Segundo o conceito de Projeto-Sentido desenvolvido por Marc Fréchet e aprofundado por Salomon Sellam, o momento da concepção é uma das fases mais influentes na formação do inconsciente do bebé. As emoções, expectativas e conflitos vividos pela mãe e pelo pai nesse exato momento tornam-se programações inconscientes que a criança carregará como um “sentido de missão”, tentando inconscientemente realizar, reparar ou corresponder.


🔍 O que influencia o bebê no momento da concepção?

  1. O desejo (ou não) pela criança

    • Se o bebé foi desejado com amor, há uma tendência a sentir-se bem-vindo ao mundo.

    • Se foi uma gravidez indesejada, pode gerar no filho uma programação de não ter direito de existir, ou viver tentando provar seu valor.

  2. O estado emocional da mãe

    • Se a mãe estava em conflito (luto, medo, raiva, solidão), o bebé pode herdar essa memória como uma carga emocional que marcará sua forma de agir.

  3. O estado emocional do pai

    • Embora muitas abordagens foquem apenas na mãe, a psicogenealogia e a biodescodificação mostram que o estado do pai também imprime marcas. Ex.:

      • Pai frustrado → bebé programado para ser “a esperança da família” ou compensar o pai.

      • Pai ausente → bebé com programação de buscar figuras de autoridade ou sentir-se só.

  4. Circunstâncias da concepção

    • Relações sexuais forçadas, alcoolizadas, em momentos de traição ou conflito podem gerar no bebé uma marca de desvalorização, culpa inconsciente ou dualidade interna.


🧬 Programações comuns herdadas no momento da concepção

Situação Programação no bebé
Concepção após briga ou reconciliação “Tenho que manter os outros unidos”
Concepção como tentativa de salvar o casamento “Preciso ser perfeito e corresponder às expectativas”
Concepção acidental (surpresa) “Não tenho lugar”, “Preciso provar que mereço viver”
Mãe sentia medo de engravidar “Sou um peso”, “A culpa é minha”
Concepção idealizada (“vamos ter um campeão”) Bebé cresce com autoexigência excessiva
Pai em luto ou stress Programação de tristeza, responsabilidade precoce ou hiperadaptação

🧩 Exemplos Reais

  1. Caso 1 – Mulher engravida no meio de uma separação

    • A filha cresceu sempre com medo de ser rejeitada e de causar problemas aos outros.

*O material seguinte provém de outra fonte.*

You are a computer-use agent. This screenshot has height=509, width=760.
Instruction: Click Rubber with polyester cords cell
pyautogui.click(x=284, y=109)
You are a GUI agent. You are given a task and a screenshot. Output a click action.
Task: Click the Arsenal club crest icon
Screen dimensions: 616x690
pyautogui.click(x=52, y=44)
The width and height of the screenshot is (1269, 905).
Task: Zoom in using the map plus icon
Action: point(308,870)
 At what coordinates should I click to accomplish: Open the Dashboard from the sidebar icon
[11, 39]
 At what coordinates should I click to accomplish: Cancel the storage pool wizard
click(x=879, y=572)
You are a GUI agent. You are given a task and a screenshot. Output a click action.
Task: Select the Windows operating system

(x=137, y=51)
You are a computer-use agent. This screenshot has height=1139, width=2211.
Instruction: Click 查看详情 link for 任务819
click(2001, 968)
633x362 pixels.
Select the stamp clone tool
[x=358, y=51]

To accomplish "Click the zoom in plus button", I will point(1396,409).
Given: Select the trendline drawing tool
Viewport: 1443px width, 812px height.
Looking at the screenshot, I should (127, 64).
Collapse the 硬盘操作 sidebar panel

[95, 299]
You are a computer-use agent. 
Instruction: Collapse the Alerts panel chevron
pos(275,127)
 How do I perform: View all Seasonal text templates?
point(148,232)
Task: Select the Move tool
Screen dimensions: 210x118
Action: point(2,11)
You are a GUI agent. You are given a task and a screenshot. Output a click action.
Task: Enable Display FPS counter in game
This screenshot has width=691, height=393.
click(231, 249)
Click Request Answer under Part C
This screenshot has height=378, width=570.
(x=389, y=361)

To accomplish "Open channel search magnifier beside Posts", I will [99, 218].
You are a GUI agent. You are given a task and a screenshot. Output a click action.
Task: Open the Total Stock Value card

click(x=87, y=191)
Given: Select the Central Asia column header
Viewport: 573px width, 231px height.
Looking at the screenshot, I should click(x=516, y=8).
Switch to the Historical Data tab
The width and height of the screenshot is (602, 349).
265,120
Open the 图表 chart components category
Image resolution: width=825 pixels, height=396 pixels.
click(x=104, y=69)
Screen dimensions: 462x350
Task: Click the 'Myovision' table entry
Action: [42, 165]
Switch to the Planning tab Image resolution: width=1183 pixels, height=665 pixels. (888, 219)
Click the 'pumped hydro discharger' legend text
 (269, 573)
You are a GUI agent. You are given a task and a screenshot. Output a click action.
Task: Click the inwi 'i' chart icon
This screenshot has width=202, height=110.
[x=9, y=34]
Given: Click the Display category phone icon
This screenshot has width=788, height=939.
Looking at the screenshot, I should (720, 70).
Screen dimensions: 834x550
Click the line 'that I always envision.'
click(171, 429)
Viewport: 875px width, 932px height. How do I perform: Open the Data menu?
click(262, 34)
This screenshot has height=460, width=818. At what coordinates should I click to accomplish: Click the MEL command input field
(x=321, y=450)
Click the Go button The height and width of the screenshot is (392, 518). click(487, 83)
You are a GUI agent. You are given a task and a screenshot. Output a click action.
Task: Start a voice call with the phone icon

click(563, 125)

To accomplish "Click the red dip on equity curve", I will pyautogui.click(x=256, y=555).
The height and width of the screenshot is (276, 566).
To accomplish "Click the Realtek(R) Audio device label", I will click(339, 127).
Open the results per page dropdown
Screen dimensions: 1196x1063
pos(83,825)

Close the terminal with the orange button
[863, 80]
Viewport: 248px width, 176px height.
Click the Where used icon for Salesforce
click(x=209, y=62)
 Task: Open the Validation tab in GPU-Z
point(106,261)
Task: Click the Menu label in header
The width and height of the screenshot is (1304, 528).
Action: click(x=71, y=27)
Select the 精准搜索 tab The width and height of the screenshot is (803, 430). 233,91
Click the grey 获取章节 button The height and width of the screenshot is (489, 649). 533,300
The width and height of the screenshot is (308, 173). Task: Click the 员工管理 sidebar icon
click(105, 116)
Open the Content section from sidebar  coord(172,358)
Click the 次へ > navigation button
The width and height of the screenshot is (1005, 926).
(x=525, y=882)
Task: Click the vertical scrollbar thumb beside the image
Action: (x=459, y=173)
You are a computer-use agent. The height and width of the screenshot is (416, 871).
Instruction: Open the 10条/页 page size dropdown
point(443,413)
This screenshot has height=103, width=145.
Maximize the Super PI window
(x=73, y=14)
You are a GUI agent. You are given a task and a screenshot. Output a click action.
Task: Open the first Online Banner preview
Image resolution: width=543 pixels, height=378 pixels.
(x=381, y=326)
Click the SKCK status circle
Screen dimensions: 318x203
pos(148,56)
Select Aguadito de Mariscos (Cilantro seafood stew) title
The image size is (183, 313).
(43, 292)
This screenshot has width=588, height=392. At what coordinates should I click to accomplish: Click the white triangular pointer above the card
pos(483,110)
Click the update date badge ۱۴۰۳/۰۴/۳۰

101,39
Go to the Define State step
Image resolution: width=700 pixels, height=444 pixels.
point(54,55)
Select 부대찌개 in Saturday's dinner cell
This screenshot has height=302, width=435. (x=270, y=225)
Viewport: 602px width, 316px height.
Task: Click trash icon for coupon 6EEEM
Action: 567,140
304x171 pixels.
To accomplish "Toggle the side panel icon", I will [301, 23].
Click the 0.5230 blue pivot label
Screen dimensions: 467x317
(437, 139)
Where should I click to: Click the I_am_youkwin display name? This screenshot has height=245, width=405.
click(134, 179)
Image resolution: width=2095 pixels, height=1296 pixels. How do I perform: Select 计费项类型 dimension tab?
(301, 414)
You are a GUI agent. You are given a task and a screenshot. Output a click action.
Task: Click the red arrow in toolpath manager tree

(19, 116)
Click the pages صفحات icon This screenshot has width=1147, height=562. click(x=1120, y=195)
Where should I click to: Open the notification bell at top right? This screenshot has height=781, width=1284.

    • Descobriu-se que ela foi concebida no momento em que a mãe estava a considerar deixar o parceiro. A criança “veio para manter o casal unido”, gerando-lhe culpa e hiperadaptação.

  2. Caso 2 – Concepção após perda de um filho anterior

    • O novo bebé é inconscientemente visto como filho de substituição.

    • Pode desenvolver confusão de identidade, tristeza profunda ou tendência a viver “a vida do outro”.

  3. Caso 3 – Pai queria um filho homem, mas nasceu uma menina

    • A criança cresce com forte energia masculina, tentando compensar o desejo do pai.

    • Pode apresentar conflitos de identidade ou necessidade de provar força e competência.


💡 Como identificar essas programações?

  • Através de entrevistas com os pais, ou reconstrução simbólica dos eventos.

  • Utilização de linhas do tempo transgeracionais.

  • Observação de sintomas repetitivos, padrões de vida e comportamentos desde a infância.


🛠️ Intervenções possíveis

  • Reprogramação simbólica através de visualizações guiadas ou reprogramação ocular.

  • Técnicas de constelação familiar individual.

  • Atos simbólicos com os pais ou substitutos.

  • Trabalho consciente de libertação de lealdades invisíveis.


✅ Conclusão

O momento da concepção é a semente do Projeto-Sentido. Conhecer e reconhecer as emoções dos pais nesta fase permite libertar a criança (ou o adulto de hoje) de programações inconscientes que não lhe pertencem, permitindo uma vida mais leve, livre e autêntica.